“A vaca voadora é a metáfora que melhor exprime e sintetiza a solução política encontrada para a constituição do XXI governo constitucional. Só na presença e combinação de um conjunto de condições sociais e políticas particularmente favoráveis seria possível a um herbívoro com as características deste bovino ganhar asas, levantar voo e voar”. Esta foi a entrada com que A Vaca Voadora se apresentou em outubro de 2016, e foi com ela que se publicaram para cima de duas centenas de artigos de opinião sobre esse acontecimento inédito na história da democracia portuguesa.
Em outubro de 2019, a situação política alterou-se por via do aumento da votação no PS, da estagnação do BE e do recuo do PCP-PEV. O entendimento formal alcançado entre estes partidos rompeu-se, não porque as com as políticas praticadas tenham sido responsabilizadas por esse rompimento, nem por uma avaliação negativa daquela solução política pelo eleitores das esquerdas (antes pelo contrário, tais avaliações dos eleitores eram em geral bastante positivas, entre todo os constituintes de todos os partidos da anterior aliança, PCP e PEV incluídos), mas porque as lógicas partidárias, nomeadamente do PCP e do PEV (os dois únicos partidos da anterior aliança que recusaram, à partida, qualquer acordo escrito para a XIV legislatura; depois foi o PS que recusou um acordo escrito só com o BE, apesar de este último estar aberto a tal solução), assim o justificaram. Entretanto outras forças políticas passaram a estar representadas na Assembleia da República, de que deve ser realçada a presença, pela primeira vez, da direita radical populista, com toda a carga real e simbólica que isso representa.
Neste espaço de tempo, entre as eleições de outubro de 2019 e o momento em que o primeiro orçamento do Estado está em vias de ser aprovada, A Vaca Voadora teve menor atividade. Aproveitou para refletir sobre a nova situação política e as oportunidades que se abrem para retomar a sua missão: voar, voar sempre mais alto, porque é da natureza das vacas aladas voarem. Com quatro anos pela frente, ela, a vaca, irá estar presente e contribuir para que, com papel ou sem papel, o espírito de 2015 nunca se perca. É dever das esquerdas não se distraírem, manterem o rumo, serem exigentes, nunca abandonarem o combate.
Em «A Vaca Voadora 2.0» iremos abrir o leque dos assuntos a tratar. A política nacional, mas também a política internacional e a cultura em todas as suas expressões. Todas as colaborações serão bem-vindas, desde que obedeçam ao único critério exigido: que sejam participações feitas de um ponto de vista de esquerda, construtivo e responsável. Porque é essa a razão pela qual decidimos continuar.

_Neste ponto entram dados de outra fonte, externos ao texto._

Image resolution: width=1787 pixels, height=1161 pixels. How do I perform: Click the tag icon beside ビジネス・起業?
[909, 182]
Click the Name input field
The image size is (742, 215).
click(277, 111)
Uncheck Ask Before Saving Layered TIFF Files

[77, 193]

Tanto mais que, dada a nova aritmética parlamentar e a diversidade de tendências no seio de cada partido das esquerdas, nomeadamente no seio do PS, é preciso uma vigilância acrescida de todos aqueles e aqueles que, como nós, acham que as alianças devem fazer-se preferencialmente à esquerda (tirando as questões estruturais de soberania), e não em registo «pisca-pisca», ou seja, ora à esquerda, à direita, conforme as conveniências políticas.